Weddle, 35, played for 13 years. He had one season remaining on a two-year, $10.5 million contract that he signed with the Los Angeles Rams last March.
Weddle acknowledged toward the end of the Rams' 9-7 season that he was contemplating retirement.
"I've had a great run," Weddle said at the time. "No regrets, baby."
He made the announcement on Thursday with a post on Twitter.
"He's played a lot, had a great career," Rams coach Sean McVay said after the season. "I'm very thankful and I've learned a lot from him."
A six-time Pro Bowl selection and two-time All-Pro, Weddle finishes his career with 29 interceptions, including four returned for touchdowns, eight forced fumbles, seven fumble recoveries, 9.5 sacks and 98 pass deflections.
After his arrival in L.A., Weddle quickly asserted himself as a leader. Rams teammates voted him a captain and he took over duties as the on-field signal-caller in former defensive coordinator Wade Phillips' 3-4 scheme. Weddle finished the season with four pass deflections.
With the retirement of Weddle -- who is also known for his signature beard and ice cream victory celebrations -- the Rams are expected to promote second-year pro Taylor Rapp to a starting role to play alongside John Johnson.

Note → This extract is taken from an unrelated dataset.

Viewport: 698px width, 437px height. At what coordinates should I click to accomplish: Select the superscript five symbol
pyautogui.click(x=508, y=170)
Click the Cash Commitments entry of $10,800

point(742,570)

"Hell of a career," Johnson wrote on Twitter following Weddle's announcement. "This is the standard. Wish things went differently this season but I appreciate what you've done for me and @RamsNFL. Enjoy retirement, Turkey."
The Chargers selected Weddle, a Southern California native, in the second round, with the 37th overall pick, in 2007 from Utah.
He played nine seasons for the Chargers, earning three trips to the Pro Bowl, before an acrimonious ending that resulted in Weddle signing a four-year, $26 million contract with the Baltimore Ravens.
Weddle played three seasons in Baltimore, where he earned three consecutive Pro Bowl appearances. The Ravens released Weddle before the final season of his contract in an effort to clear salary-cap space and promote younger players.